In the last section of Edward Rutherfurd’s Russka, an American of Russian descent visiting the Motherland finds a small restaurant in which a woman serves consistently stale bread. Every morning she bakes a fresh loaf but still serves the day-old bread until every crumb is gone. The visitor suggests that if she threw out the stale bread just once, her customers could enjoy fresh bread. Each loaf would run out by evening, but the next day’s lunch customers would have a new, fresh treat to enjoy.
In keeping up this blog, I often feel like the owner of that restaurant. Many times during the year I finish one book without having written a post about the previous book. When I do finally write the post, my thoughts obviously aren’t as fresh as they were when I was interacting with the book daily. Then after I’ve written it, I’m on to yet a third reading assignment without blogging about the second. If I would skip writing about just one book, my posts could perhaps come across less stale. But I don’t want to skip writing about any of the items on my list.
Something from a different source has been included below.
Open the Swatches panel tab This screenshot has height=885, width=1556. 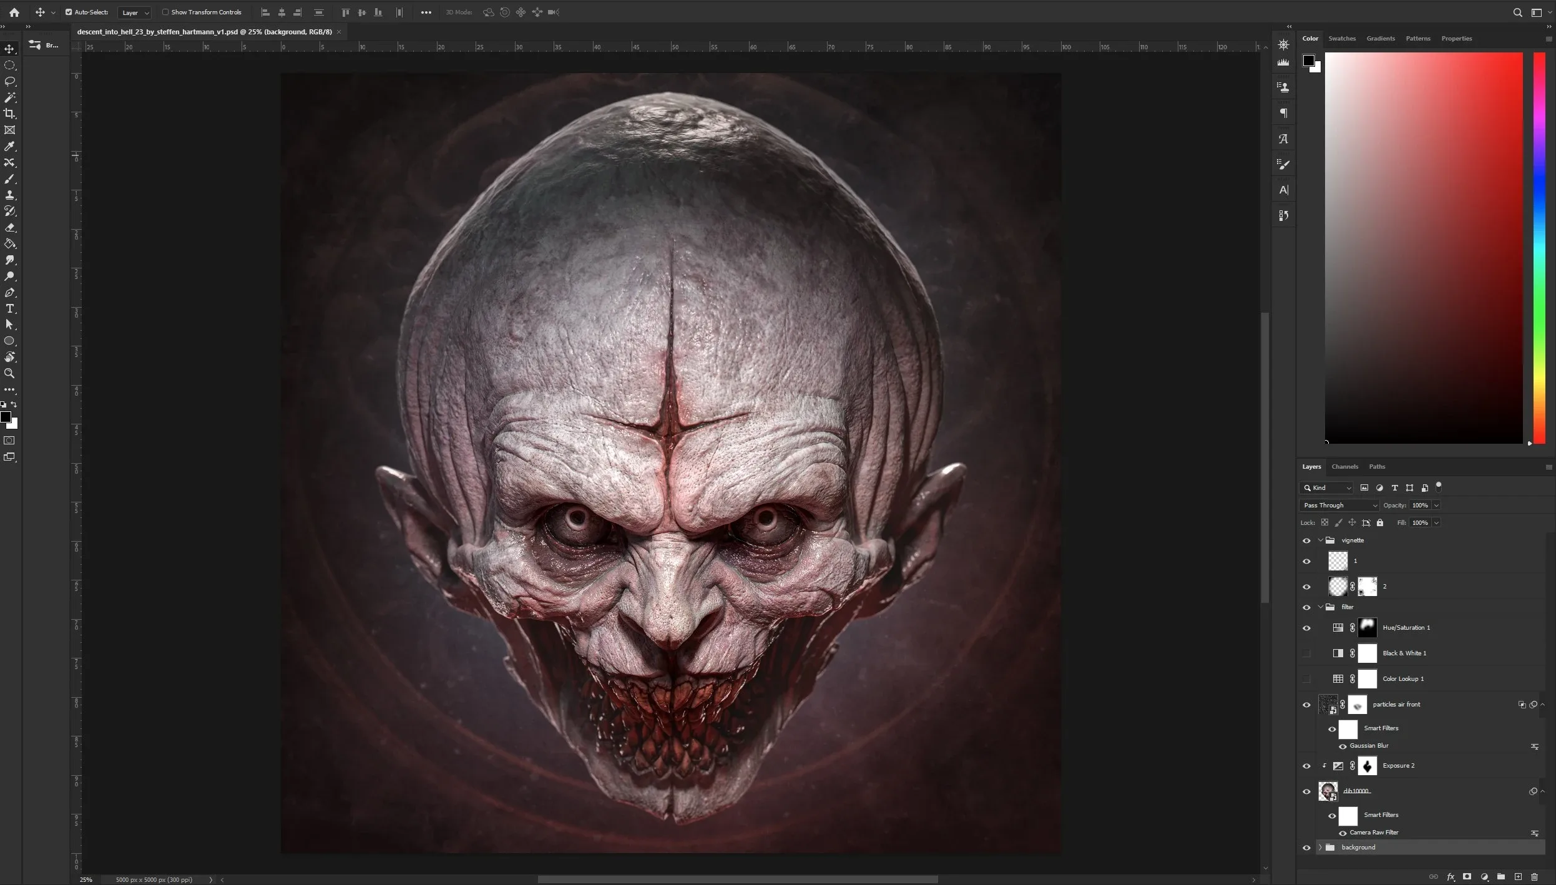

I’ve noticed in the last few weeks that a big part of my problem has to do with memory. My wife is reading a Charles Williams novel now that I read just last year, but as we talk about it, we both notice that I can’t remember the characters’ names or what they did. I only remember pictures of a few salient scenes and an idea or two. I read a lot, and I have a job, and maybe I just shouldn’t expect myself to remember all the details. But I’m fifty-four, and memory is definitely starting to weaken. We heard “Everybody Hurts” today, and I couldn’t remember the name of the band. I could remember other songs: “Shiny Happy People” and “Losing My Religion.” I could remember the name of the album Automatic for the People and even the name of lead singer Michael Stipe. But I couldn’t come up with R.E.M.
This morning, as I read On Old Age, Cicero told me that aged people don’t have to lose mental acuity if they exercise their minds. I thought of the nuns I’ve read about who seem to stave off Alzheimer’s by doing crossword puzzles. The Pythagoreans, according to the Roman statesman, improved their memories by reciting aloud each evening the things they had done, read, seen, and heard that day. In an astonishing coincidence, I read this later today in Boswell: “We talked of old age. Johnson (now in his seventieth year,) said, ‘It is a man’s own fault, it is from want of use, if his mind grows torpid in old age.’ ”
As you can see, I’m well into two items on my reading schedule that I haven’t substantially blogged about yet (more than the brief but admittedly fresh snippets in the present post) Most recently, I wrote about Dorothy Sayers – a couple of days after I had finished reading. And now I’m spending time writing about how I can’t always find the time to keep up with the blog. I’m not going to catch up any time soon. So I’m just going to have to work on my memory. It’s getting late. I should post this squib, then tell myself out loud about the things I read today. Then I think I’ll do a crossword puzzle.